(Pixel coordinate grounding data)
[Start of Attachment]
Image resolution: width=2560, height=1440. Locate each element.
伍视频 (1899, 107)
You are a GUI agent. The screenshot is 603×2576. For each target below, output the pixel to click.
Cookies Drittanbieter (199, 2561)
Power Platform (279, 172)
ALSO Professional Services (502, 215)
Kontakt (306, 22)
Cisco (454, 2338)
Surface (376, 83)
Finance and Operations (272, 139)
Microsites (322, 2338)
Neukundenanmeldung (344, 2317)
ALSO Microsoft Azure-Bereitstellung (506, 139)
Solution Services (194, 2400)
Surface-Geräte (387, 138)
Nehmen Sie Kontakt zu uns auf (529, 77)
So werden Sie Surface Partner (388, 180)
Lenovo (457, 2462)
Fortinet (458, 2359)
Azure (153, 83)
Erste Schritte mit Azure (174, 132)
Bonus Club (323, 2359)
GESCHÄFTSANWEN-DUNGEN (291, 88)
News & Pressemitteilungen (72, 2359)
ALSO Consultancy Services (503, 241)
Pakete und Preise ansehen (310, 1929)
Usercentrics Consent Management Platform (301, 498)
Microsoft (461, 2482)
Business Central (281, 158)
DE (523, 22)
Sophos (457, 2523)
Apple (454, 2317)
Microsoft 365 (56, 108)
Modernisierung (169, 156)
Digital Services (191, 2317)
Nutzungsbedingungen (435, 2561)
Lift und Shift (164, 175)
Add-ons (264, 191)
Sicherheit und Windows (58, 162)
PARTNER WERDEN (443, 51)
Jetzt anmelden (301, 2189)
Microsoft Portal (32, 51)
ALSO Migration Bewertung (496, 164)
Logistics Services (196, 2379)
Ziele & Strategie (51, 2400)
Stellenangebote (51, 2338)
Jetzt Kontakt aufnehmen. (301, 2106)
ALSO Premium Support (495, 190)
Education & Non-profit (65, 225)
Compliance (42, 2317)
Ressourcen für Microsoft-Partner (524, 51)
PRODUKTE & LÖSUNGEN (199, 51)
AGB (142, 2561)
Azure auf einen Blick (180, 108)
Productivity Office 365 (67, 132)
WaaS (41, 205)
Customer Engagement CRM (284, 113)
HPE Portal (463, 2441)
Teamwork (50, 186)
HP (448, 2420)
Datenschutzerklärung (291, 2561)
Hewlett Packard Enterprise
[End of Attachment]
Lines to set down from above: the line with "ALSO Microsoft Azure-Bereitstellung", the line with "Sicherheit und Windows (58, 162)", and every line between, each exactly as written.

ALSO Microsoft Azure-Bereitstellung (506, 139)
Solution Services (194, 2400)
Surface-Geräte (387, 138)
Nehmen Sie Kontakt zu uns auf (529, 77)
So werden Sie Surface Partner (388, 180)
Lenovo (457, 2462)
Fortinet (458, 2359)
Azure (153, 83)
Erste Schritte mit Azure (174, 132)
Bonus Club (323, 2359)
GESCHÄFTSANWEN-DUNGEN (291, 88)
News & Pressemitteilungen (72, 2359)
ALSO Consultancy Services (503, 241)
Pakete und Preise ansehen (310, 1929)
Usercentrics Consent Management Platform (301, 498)
Microsoft (461, 2482)
Business Central (281, 158)
DE (523, 22)
Sophos (457, 2523)
Apple (454, 2317)
Microsoft 365 (56, 108)
Modernisierung (169, 156)
Digital Services (191, 2317)
Nutzungsbedingungen (435, 2561)
Lift und Shift (164, 175)
Add-ons (264, 191)
Sicherheit und Windows (58, 162)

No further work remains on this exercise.